#### DATASET
::::::::
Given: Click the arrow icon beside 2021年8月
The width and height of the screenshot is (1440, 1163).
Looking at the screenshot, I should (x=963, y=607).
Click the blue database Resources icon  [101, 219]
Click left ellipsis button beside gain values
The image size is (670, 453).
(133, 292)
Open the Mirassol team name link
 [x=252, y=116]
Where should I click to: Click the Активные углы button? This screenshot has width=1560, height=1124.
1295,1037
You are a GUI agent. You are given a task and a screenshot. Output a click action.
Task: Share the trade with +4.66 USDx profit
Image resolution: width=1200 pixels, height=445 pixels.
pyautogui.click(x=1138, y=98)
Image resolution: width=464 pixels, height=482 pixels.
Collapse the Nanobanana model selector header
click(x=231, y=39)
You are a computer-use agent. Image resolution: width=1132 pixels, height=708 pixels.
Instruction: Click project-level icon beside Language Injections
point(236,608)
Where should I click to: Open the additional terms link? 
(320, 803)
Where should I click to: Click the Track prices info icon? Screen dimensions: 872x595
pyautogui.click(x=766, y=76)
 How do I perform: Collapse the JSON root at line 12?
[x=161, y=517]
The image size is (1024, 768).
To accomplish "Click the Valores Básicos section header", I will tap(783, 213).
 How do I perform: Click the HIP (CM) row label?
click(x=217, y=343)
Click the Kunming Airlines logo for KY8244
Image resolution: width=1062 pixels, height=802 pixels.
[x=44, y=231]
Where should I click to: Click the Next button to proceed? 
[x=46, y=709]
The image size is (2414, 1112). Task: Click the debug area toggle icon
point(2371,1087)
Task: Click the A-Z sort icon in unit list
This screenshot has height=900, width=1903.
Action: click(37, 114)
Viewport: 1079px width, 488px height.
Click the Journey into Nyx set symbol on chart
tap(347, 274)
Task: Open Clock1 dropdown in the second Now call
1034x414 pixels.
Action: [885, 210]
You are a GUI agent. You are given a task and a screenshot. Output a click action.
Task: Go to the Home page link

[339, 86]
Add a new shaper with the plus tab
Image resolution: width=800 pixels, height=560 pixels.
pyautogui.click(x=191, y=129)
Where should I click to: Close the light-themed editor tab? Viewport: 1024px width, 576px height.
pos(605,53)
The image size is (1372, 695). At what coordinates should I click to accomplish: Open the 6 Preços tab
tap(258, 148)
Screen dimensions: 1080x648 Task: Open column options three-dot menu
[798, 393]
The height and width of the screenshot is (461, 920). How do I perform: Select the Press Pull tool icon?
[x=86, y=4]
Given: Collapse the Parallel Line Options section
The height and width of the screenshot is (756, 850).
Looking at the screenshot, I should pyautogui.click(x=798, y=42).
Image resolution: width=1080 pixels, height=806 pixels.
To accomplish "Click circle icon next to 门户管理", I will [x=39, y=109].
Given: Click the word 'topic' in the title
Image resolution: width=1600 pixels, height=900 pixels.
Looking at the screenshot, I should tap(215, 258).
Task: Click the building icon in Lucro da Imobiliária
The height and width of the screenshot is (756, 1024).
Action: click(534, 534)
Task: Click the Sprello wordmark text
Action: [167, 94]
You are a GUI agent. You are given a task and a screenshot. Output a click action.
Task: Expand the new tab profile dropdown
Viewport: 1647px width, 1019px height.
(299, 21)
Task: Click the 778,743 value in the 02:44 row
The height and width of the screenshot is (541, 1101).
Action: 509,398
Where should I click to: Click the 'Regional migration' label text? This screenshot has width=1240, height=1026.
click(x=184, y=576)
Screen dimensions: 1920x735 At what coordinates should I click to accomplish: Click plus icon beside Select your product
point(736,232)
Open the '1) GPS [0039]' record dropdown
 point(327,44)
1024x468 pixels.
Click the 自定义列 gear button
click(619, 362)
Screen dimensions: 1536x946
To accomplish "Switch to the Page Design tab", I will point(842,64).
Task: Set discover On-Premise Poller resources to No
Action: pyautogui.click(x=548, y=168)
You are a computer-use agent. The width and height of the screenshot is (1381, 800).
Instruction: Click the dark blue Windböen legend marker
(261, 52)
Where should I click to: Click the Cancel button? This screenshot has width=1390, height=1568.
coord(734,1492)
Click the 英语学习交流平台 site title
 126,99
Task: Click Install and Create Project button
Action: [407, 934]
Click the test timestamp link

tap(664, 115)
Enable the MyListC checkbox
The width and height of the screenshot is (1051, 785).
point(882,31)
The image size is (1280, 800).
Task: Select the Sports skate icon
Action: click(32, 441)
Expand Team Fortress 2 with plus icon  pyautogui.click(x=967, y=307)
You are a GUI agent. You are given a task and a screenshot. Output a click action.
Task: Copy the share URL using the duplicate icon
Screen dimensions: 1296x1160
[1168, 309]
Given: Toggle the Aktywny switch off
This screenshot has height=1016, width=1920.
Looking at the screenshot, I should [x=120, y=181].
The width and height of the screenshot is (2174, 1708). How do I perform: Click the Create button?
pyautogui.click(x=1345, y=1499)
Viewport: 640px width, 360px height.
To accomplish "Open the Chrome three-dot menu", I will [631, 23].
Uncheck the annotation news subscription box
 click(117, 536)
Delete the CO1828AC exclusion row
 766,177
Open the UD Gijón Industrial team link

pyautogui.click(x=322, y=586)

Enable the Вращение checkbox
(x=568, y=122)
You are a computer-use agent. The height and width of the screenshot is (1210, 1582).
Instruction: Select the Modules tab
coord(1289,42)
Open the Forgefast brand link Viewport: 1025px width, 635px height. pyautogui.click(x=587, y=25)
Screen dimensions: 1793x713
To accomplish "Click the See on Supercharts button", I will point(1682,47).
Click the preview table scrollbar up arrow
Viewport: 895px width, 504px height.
::::::::
#### YOUR ASSIGNMENT
Send back each record exactly, and include them all.

#### EXPECTED ANSWER
Given: Click the arrow icon beside 2021年8月
The width and height of the screenshot is (1440, 1163).
Looking at the screenshot, I should (x=963, y=607).
Click the blue database Resources icon  [101, 219]
Click left ellipsis button beside gain values
The image size is (670, 453).
(133, 292)
Open the Mirassol team name link
 [x=252, y=116]
Where should I click to: Click the Активные углы button? This screenshot has width=1560, height=1124.
1295,1037
You are a GUI agent. You are given a task and a screenshot. Output a click action.
Task: Share the trade with +4.66 USDx profit
Image resolution: width=1200 pixels, height=445 pixels.
pyautogui.click(x=1138, y=98)
Image resolution: width=464 pixels, height=482 pixels.
Collapse the Nanobanana model selector header
click(x=231, y=39)
You are a computer-use agent. Image resolution: width=1132 pixels, height=708 pixels.
Instruction: Click project-level icon beside Language Injections
point(236,608)
Where should I click to: Open the additional terms link? 
(320, 803)
Where should I click to: Click the Track prices info icon? Screen dimensions: 872x595
pyautogui.click(x=766, y=76)
 How do I perform: Collapse the JSON root at line 12?
[x=161, y=517]
The image size is (1024, 768).
To accomplish "Click the Valores Básicos section header", I will tap(783, 213).
 How do I perform: Click the HIP (CM) row label?
click(x=217, y=343)
Click the Kunming Airlines logo for KY8244
Image resolution: width=1062 pixels, height=802 pixels.
[x=44, y=231]
Where should I click to: Click the Next button to proceed? 
[x=46, y=709]
The image size is (2414, 1112). Task: Click the debug area toggle icon
point(2371,1087)
Task: Click the A-Z sort icon in unit list
This screenshot has height=900, width=1903.
Action: click(37, 114)
Viewport: 1079px width, 488px height.
Click the Journey into Nyx set symbol on chart
tap(347, 274)
Task: Open Clock1 dropdown in the second Now call
1034x414 pixels.
Action: [885, 210]
You are a GUI agent. You are given a task and a screenshot. Output a click action.
Task: Go to the Home page link

[339, 86]
Add a new shaper with the plus tab
Image resolution: width=800 pixels, height=560 pixels.
pyautogui.click(x=191, y=129)
Where should I click to: Close the light-themed editor tab? Viewport: 1024px width, 576px height.
pos(605,53)
The image size is (1372, 695). At what coordinates should I click to accomplish: Open the 6 Preços tab
tap(258, 148)
Screen dimensions: 1080x648 Task: Open column options three-dot menu
[798, 393]
The height and width of the screenshot is (461, 920). How do I perform: Select the Press Pull tool icon?
[x=86, y=4]
Given: Collapse the Parallel Line Options section
The height and width of the screenshot is (756, 850).
Looking at the screenshot, I should pyautogui.click(x=798, y=42).
Image resolution: width=1080 pixels, height=806 pixels.
To accomplish "Click circle icon next to 门户管理", I will [x=39, y=109].
Given: Click the word 'topic' in the title
Image resolution: width=1600 pixels, height=900 pixels.
Looking at the screenshot, I should tap(215, 258).
Task: Click the building icon in Lucro da Imobiliária
The height and width of the screenshot is (756, 1024).
Action: click(534, 534)
Task: Click the Sprello wordmark text
Action: [167, 94]
You are a GUI agent. You are given a task and a screenshot. Output a click action.
Task: Expand the new tab profile dropdown
Viewport: 1647px width, 1019px height.
(299, 21)
Task: Click the 778,743 value in the 02:44 row
The height and width of the screenshot is (541, 1101).
Action: 509,398
Where should I click to: Click the 'Regional migration' label text? This screenshot has width=1240, height=1026.
click(x=184, y=576)
Screen dimensions: 1920x735 At what coordinates should I click to accomplish: Click plus icon beside Select your product
point(736,232)
Open the '1) GPS [0039]' record dropdown
 point(327,44)
1024x468 pixels.
Click the 自定义列 gear button
click(619, 362)
Screen dimensions: 1536x946
To accomplish "Switch to the Page Design tab", I will point(842,64).
Task: Set discover On-Premise Poller resources to No
Action: pyautogui.click(x=548, y=168)
You are a computer-use agent. The width and height of the screenshot is (1381, 800).
Instruction: Click the dark blue Windböen legend marker
(261, 52)
Where should I click to: Click the Cancel button? This screenshot has width=1390, height=1568.
coord(734,1492)
Click the 英语学习交流平台 site title
 126,99
Task: Click Install and Create Project button
Action: [407, 934]
Click the test timestamp link

tap(664, 115)
Enable the MyListC checkbox
The width and height of the screenshot is (1051, 785).
point(882,31)
The image size is (1280, 800).
Task: Select the Sports skate icon
Action: click(32, 441)
Expand Team Fortress 2 with plus icon  pyautogui.click(x=967, y=307)
You are a GUI agent. You are given a task and a screenshot. Output a click action.
Task: Copy the share URL using the duplicate icon
Screen dimensions: 1296x1160
[1168, 309]
Given: Toggle the Aktywny switch off
This screenshot has height=1016, width=1920.
Looking at the screenshot, I should [x=120, y=181].
The width and height of the screenshot is (2174, 1708). How do I perform: Click the Create button?
pyautogui.click(x=1345, y=1499)
Viewport: 640px width, 360px height.
To accomplish "Open the Chrome three-dot menu", I will [631, 23].
Uncheck the annotation news subscription box
 click(117, 536)
Delete the CO1828AC exclusion row
 766,177
Open the UD Gijón Industrial team link

pyautogui.click(x=322, y=586)

Enable the Вращение checkbox
(x=568, y=122)
You are a computer-use agent. The height and width of the screenshot is (1210, 1582).
Instruction: Select the Modules tab
coord(1289,42)
Open the Forgefast brand link Viewport: 1025px width, 635px height. pyautogui.click(x=587, y=25)
Screen dimensions: 1793x713
To accomplish "Click the See on Supercharts button", I will point(1682,47).
Click the preview table scrollbar up arrow
Viewport: 895px width, 504px height.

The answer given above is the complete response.